On the usability side, both Shriram Krishnamurthi and Ambrose Bonnaire-Sergeant made observations on what it takes to get gradual typing in the hands of real software developers.

Shriram approached the topic from the angle of CS education, which is the focus of the Pyret language, and shared what the Brown language group is working on. While Pyret doesn’t exactly fit the mold of gradual typing, it’s a close cousin since it’s a dynamically-typed language that explicitly takes design cues from the best parts of statically-typed languages. That approach lets CS beginners think in terms of types (the approach spearheaded by HtDP and Bootstrap) without having to battle a typechecker from the start.

For professional software developers, a major concern with gradual typing is that writing type annotations may be a tedious and time intensive task. Ambrose, who is the creator of Typed Clojure, shared some preliminary work on how to cut down on the tedium by inferring gradual type annotations by instrumenting programs for a dynamic analysis. The hope is to be able to infer both recursive and polymorphic type annotations automatically from tests (you may also be interested in Ambrose’s recent ESOP paper on Typed Clojure).

Implementation Techniques

Finally, several talks focused on alternative implementation techniques for gradual typing that provide a variety of software engineering benefits for implementers.

From Maryland, Brianna Ren gave a talk on Hummingbird, a just-in-time typechecker for Ruby programs (also see the upcoming PLDI paper by Brianna and Jeff Foster). The basic idea is that it’s hard to implement a traditional static typechecker for a language that heavily relies on metaprogramming, in which the fields/methods of classes may be rewritten at run-time. This is particularly tricky for frameworks like Ruby on Rails. Instead of checking types at compile-time, Hummingbird actually executes the typechecker at run-time in order to be able to accurately check programs that use run-time metaprogramming. To reduce overheads, she uses a cache for typechecking that is invalidated when classes are modified.

Stephen Chang gave a very different view on metaprogramming in his talk, which focused on implementing typecheckers using metaprogramming (the trivial Typed Racket library is an offshoot of this work). His key idea is that typecheckers share many aspects with macro-based metaprogramming systems, such as the need to traverse syntax and annotate it with information. Since they share so much in common, why not just implement the typechecker as a macro? Stephen demonstrates that not only is this possible, but that it’s possible to implement a wide variety of type system features this way including (local) type inference. The connection to gradual typing is that even a gradual type system can be implemented as a metaprogram by integrating the generation of dynamic checks into the macro transformation process.

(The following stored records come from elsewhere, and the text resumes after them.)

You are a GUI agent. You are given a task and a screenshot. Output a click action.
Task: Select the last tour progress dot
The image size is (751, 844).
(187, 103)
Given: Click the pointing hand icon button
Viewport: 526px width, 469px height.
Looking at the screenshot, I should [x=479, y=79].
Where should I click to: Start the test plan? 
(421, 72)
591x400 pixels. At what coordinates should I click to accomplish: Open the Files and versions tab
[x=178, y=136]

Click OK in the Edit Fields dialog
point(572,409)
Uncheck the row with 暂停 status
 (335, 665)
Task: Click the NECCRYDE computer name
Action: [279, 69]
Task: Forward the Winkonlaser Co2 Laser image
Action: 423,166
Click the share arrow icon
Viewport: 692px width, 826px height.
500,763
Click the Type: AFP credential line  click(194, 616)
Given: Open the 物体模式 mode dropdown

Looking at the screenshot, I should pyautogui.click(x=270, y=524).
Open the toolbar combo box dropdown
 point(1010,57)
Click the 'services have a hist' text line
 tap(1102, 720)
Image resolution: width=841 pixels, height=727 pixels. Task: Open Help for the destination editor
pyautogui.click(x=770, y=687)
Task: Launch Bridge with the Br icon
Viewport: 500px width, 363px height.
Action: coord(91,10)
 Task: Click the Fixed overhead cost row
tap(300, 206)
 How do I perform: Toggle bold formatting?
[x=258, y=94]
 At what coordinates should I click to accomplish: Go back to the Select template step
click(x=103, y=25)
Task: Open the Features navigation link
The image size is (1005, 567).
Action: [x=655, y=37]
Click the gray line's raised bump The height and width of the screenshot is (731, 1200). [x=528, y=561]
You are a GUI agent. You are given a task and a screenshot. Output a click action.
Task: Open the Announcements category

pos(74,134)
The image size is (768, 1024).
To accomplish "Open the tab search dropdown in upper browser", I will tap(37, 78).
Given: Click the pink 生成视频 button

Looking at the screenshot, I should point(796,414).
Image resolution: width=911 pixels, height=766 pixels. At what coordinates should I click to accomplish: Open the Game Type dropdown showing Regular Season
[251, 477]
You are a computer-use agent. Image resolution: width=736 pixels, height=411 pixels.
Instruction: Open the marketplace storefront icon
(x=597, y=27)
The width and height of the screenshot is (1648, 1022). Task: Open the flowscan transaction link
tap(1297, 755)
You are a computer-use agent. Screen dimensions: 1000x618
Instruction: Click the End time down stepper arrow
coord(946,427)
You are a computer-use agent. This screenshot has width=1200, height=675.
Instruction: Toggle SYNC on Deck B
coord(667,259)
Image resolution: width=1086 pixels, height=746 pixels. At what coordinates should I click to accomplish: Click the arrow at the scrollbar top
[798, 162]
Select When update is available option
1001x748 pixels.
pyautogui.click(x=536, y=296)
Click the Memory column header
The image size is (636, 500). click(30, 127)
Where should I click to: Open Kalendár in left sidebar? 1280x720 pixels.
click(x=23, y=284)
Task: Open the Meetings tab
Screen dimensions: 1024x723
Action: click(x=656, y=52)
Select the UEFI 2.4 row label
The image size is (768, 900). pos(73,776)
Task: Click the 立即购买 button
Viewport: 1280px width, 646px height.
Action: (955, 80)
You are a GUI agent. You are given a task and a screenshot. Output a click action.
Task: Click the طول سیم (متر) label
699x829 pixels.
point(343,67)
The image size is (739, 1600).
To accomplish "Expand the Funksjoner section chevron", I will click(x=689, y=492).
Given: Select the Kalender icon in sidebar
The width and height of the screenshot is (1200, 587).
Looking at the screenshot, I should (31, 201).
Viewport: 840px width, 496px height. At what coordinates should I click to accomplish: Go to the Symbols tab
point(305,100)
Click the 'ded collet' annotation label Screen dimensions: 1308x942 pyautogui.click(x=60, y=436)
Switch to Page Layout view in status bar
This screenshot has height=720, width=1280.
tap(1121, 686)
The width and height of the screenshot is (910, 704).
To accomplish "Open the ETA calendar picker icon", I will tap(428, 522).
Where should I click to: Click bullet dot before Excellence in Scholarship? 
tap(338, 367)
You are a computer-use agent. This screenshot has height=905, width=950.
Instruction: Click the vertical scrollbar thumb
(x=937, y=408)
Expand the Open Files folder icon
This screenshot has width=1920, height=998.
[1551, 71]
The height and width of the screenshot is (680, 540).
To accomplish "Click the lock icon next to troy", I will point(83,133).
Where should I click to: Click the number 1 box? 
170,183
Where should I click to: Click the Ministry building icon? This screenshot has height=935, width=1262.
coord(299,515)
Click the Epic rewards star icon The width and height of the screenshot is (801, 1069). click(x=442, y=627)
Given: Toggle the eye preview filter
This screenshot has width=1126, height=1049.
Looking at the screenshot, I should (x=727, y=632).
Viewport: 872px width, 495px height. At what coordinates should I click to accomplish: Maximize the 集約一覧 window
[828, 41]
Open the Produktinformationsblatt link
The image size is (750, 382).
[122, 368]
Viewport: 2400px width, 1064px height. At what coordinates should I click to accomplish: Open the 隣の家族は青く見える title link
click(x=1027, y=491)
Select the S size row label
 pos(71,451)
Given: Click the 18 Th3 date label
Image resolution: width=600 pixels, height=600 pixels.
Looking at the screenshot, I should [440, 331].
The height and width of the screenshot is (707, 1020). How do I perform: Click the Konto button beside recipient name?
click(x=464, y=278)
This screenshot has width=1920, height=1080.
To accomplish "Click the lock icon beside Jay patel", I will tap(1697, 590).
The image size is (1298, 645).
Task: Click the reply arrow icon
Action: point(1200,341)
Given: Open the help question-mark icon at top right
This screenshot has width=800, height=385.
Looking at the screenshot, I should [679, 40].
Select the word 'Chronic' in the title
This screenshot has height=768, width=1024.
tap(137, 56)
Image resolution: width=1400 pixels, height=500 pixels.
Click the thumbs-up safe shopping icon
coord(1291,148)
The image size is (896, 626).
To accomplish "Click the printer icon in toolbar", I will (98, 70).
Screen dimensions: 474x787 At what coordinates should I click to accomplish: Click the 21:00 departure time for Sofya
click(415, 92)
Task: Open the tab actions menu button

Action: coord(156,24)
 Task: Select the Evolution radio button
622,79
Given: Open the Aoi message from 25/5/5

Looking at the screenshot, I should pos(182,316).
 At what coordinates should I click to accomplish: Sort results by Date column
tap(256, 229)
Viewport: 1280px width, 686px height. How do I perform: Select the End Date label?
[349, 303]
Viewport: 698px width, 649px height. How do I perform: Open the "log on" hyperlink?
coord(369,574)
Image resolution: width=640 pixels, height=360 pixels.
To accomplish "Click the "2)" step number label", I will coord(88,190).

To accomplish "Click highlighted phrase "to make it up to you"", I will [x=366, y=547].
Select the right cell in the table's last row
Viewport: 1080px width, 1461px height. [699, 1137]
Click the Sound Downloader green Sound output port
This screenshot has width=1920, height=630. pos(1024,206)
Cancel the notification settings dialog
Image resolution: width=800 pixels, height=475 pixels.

The last talk of the day (but certainly not the least), was by Michael Vitousek, who focused on the transient implementation of gradual typing (first described in his DLS paper). Traditionally, gradual type systems have implemented their dynamic checks using proxy objects that wrap method implementations with both pre- and post-checks. Unfortunately, this implementation technique often conflicts with the underlying language. Since proxying changes the identity of an object it can interfere with object equality tests. Instead, the transient approach bakes the dynamic checks into and throughout the typed code to implement a “defense in depth” against inconsistencies with untyped code. The great thing about this implementation technique is that it doesn’t demand any specialized support from the underlying language runtime and is therefore easy to port to other languages (like JavaScript).

Conclusion

Hopefully this blog post helps provide a better picture of the state of gradual typing research. The exciting thing about gradual typing is that it contains both interesting theoretical problems and also connects to the practical needs of software developers.